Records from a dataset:
################

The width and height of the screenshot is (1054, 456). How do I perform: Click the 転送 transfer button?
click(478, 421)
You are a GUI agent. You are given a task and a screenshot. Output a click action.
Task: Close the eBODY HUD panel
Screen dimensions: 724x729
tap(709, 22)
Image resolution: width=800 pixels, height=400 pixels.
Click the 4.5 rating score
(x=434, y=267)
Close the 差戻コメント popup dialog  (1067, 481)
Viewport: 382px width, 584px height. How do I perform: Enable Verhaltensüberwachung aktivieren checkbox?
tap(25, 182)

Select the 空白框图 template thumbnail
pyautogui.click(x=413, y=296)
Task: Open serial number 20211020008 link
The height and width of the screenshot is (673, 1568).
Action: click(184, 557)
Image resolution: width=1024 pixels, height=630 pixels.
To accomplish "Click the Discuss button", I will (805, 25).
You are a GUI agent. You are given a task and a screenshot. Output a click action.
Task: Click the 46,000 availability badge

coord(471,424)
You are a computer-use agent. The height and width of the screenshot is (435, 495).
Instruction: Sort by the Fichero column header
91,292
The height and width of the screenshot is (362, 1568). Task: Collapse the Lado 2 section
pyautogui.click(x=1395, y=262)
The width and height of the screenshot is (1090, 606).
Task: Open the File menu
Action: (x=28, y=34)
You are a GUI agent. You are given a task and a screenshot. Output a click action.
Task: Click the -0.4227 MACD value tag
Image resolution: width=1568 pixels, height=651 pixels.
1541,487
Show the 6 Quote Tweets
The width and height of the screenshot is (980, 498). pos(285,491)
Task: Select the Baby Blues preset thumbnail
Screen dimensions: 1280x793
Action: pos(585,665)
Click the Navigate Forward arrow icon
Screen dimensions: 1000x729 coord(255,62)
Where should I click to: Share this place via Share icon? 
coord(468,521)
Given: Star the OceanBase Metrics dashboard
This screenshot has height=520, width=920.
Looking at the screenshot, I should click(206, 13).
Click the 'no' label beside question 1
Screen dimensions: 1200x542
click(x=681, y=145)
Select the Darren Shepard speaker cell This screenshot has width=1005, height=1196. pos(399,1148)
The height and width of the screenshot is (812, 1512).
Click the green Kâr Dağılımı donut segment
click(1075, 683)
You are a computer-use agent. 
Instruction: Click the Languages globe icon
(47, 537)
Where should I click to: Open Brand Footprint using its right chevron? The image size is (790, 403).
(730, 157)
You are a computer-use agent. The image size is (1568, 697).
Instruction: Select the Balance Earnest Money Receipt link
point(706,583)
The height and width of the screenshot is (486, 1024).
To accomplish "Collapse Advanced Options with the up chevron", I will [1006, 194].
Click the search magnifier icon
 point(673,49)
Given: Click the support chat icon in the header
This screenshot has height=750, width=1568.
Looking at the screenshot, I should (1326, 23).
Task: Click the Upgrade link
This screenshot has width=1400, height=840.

################

= Work instruction =
Could you return the lines in the entries above that contain "Close"?

= Result of this task =
Task: Close the eBODY HUD panel
Close the 差戻コメント popup dialog  (1067, 481)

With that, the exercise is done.